Added Veritas, “Children are orphaned in this way at the hands of the state which constitutionally pledges to act in the best interests of the child.
“Children suffer psychological trauma and long-term mental illness such as depression due to this practice and often face stigma as a result of their parent’s actions.
“The injustices inflicted upon the victim are never to be negated by empathy for the children but where we have a chance to act humanely, we should take it.”
This year marks the 17th commemoration of World Day Against the death penalty.
Veritas said the penalty tended to do much more than just kill one person but can affect an entire community.
“On this day, we take time to raise awareness on the effects of the death penalty and remind the government that the death penalty is slowly facing its hanging day as it has no place in the 21st Century human rights discourse.”
This year’s theme was chosen to coincide with the 30th anniversary of the Convention on the Rights of Children.
“Around the world, winds of change have been blowing.
“There is a growing realisation that the death penalty system is a system that infects everyone it touches and barely heals or deters from the disease of crime from the convicts, to the prison guards, to the convicts’ family and friends to even the hangman himself, no one is free from the psychological and emotional burdens the death penalty comes with,” added Veritas.
At present, In Zimbabwe, the death penalty is given its legal character through Section 47 of the Criminal Law Code.

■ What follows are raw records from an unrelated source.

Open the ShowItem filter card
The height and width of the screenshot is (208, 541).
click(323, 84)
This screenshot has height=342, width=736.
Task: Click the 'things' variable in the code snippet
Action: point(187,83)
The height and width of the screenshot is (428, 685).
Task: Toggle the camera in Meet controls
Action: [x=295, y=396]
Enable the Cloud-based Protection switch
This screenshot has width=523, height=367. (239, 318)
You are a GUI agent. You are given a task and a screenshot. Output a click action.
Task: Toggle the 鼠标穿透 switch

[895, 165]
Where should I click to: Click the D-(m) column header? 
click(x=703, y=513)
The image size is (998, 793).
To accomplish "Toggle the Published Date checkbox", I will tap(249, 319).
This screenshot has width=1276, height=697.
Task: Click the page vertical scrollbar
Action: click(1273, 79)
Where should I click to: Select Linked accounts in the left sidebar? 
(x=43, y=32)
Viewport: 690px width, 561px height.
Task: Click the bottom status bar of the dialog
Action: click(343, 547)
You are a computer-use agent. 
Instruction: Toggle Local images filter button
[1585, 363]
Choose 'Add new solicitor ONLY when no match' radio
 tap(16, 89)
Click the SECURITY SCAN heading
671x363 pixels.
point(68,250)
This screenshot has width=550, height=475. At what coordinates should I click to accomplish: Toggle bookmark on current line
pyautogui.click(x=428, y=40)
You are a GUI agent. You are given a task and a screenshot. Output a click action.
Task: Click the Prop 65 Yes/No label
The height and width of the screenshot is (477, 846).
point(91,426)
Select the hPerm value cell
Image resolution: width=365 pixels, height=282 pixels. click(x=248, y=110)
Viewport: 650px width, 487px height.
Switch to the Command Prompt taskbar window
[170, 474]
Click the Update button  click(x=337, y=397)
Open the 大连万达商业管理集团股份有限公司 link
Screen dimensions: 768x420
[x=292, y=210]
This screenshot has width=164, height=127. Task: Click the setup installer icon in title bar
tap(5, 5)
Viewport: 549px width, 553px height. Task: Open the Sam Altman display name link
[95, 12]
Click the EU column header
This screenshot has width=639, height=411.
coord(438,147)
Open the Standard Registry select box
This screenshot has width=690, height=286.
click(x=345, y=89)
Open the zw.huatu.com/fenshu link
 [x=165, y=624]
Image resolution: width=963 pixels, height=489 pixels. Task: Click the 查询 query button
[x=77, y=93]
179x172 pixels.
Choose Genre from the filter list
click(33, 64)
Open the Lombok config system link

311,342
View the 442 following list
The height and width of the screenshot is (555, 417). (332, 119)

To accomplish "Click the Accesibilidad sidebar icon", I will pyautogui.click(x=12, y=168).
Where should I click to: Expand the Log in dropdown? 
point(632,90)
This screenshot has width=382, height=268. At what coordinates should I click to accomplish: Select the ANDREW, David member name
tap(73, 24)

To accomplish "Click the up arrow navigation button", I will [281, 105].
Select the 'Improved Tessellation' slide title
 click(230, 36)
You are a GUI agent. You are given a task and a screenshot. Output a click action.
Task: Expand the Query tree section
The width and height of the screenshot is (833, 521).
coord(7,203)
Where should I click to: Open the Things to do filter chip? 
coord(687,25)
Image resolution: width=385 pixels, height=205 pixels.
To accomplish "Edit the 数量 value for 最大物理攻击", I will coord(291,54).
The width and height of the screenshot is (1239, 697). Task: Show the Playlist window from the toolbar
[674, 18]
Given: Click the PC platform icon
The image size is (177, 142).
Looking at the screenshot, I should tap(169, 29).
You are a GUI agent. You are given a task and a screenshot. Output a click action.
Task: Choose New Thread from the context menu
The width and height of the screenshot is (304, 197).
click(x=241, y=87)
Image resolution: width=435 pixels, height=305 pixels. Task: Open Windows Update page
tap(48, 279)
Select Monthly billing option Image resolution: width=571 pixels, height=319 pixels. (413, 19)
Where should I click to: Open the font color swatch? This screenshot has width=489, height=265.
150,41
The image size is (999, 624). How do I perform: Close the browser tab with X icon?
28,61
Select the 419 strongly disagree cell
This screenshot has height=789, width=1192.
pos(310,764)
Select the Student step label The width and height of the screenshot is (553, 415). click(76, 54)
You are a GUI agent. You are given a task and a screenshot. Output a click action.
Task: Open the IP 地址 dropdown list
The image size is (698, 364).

Under section 48 of the Zimbabwean Constitution, the right to life is afforded but in certain instances judges may have the discretion to institute the death penalty.
In Zimbabwe, the death penalty is only applicable to men between ages of 21-75, while women are exempt.
Most countries around the world have abolished the Death Penalty and to date, 106 out of 195 in total have abolished the death penalty for all crimes; 8 for ordinary crimes, 20 are abolitionist in practice and 28 are still carrying out executions.
To date, in Zimbabwe, there 81 inmates on death row, some who have been on the list for more than 10 years.
Meanwhile, human rights body Amnesty International (AI) says, of the 1,281 people reported to be on death row in Malaysia as of February 2019, 568 (44%) are foreign nationals, who face serious obstacles to access adequate consular assistance and interpretation.